BEGIN Document section

Divorce can make buying or selling a home difficult. Recent federal regulations affecting mortgage lending makes navigating the mortgage process even more difficult. That’s why we partnered with a mortgage expert who is also passionate about helping divorced or divorcing couples – Brent Leschinsky from Venture Bank.
Brent has been a mortgage loan officer for 14 years and over the past few years has really focused on divorce. He was featured on WCCO’s Real Estate Radio Hour to discuss common mistakes divorcing couple make.
We had a great discussion about mortgage lending at our September 14th meeting. Here are some highlights:
Question: What’s one of the most important factors in getting a mortgage?
Answer: Well, there are many. Your credit score is one. Another important factor is your debt-to-income ratio (all debt payments / gross income). If that ratio is below 40%, that’s good. If it’s not, don’t worry too much as there may be federal home lending programs in which you may quality.
Question: What if I pay spousal maintenance and child support?
Answer: Both spousal maintenance and child support are like a loan payment and they would be included in your debt to income ratio.

END Document section
BEGIN Recorded information

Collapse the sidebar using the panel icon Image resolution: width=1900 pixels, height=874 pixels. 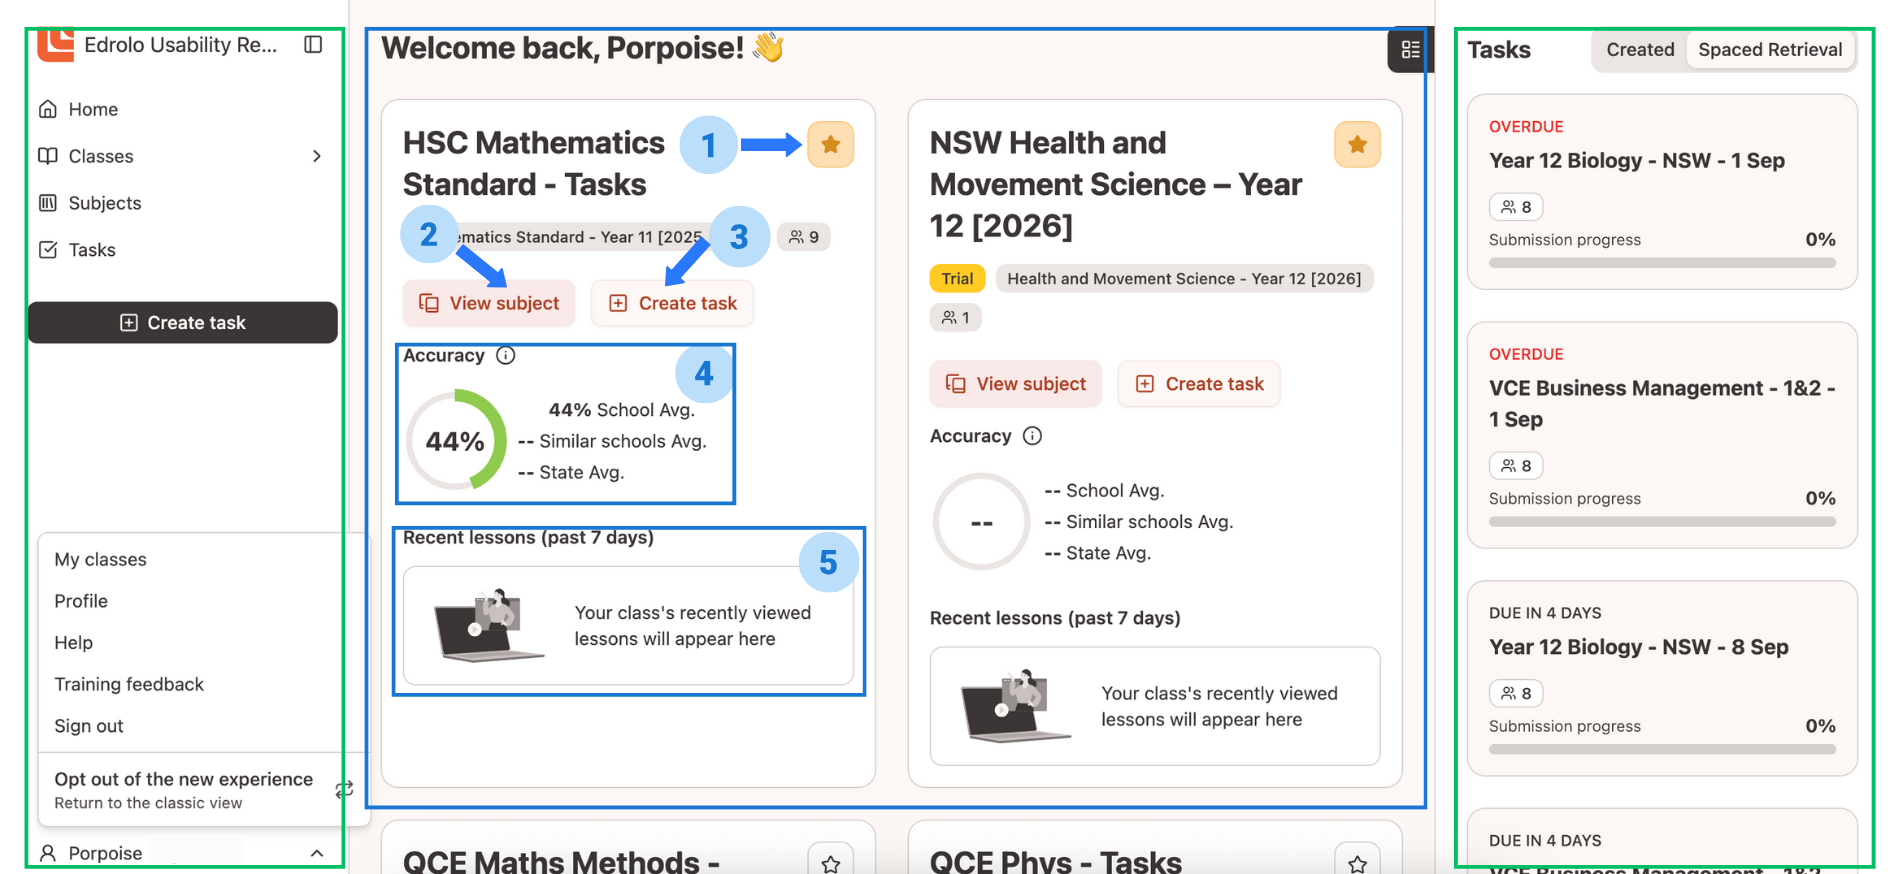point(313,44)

END Recorded information
BEGIN Recorded information

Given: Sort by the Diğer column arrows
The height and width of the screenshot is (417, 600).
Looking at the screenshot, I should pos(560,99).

END Recorded information
BEGIN Recorded information

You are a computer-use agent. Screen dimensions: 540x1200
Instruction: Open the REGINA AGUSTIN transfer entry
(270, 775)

END Recorded information

The problem
Extract the text about mortgage lending during divorce, reproducing all of it word for word. The material between here and the text is separate from it.

Solved exercise
Divorce can make buying or selling a home difficult. Recent federal regulations affecting mortgage lending makes navigating the mortgage process even more difficult. That’s why we partnered with a mortgage expert who is also passionate about helping divorced or divorcing couples – Brent Leschinsky from Venture Bank.
Brent has been a mortgage loan officer for 14 years and over the past few years has really focused on divorce. He was featured on WCCO’s Real Estate Radio Hour to discuss common mistakes divorcing couple make.
We had a great discussion about mortgage lending at our September 14th meeting. Here are some highlights:
Question: What’s one of the most important factors in getting a mortgage?
Answer: Well, there are many. Your credit score is one. Another important factor is your debt-to-income ratio (all debt payments / gross income). If that ratio is below 40%, that’s good. If it’s not, don’t worry too much as there may be federal home lending programs in which you may quality.
Question: What if I pay spousal maintenance and child support?
Answer: Both spousal maintenance and child support are like a loan payment and they would be included in your debt to income ratio.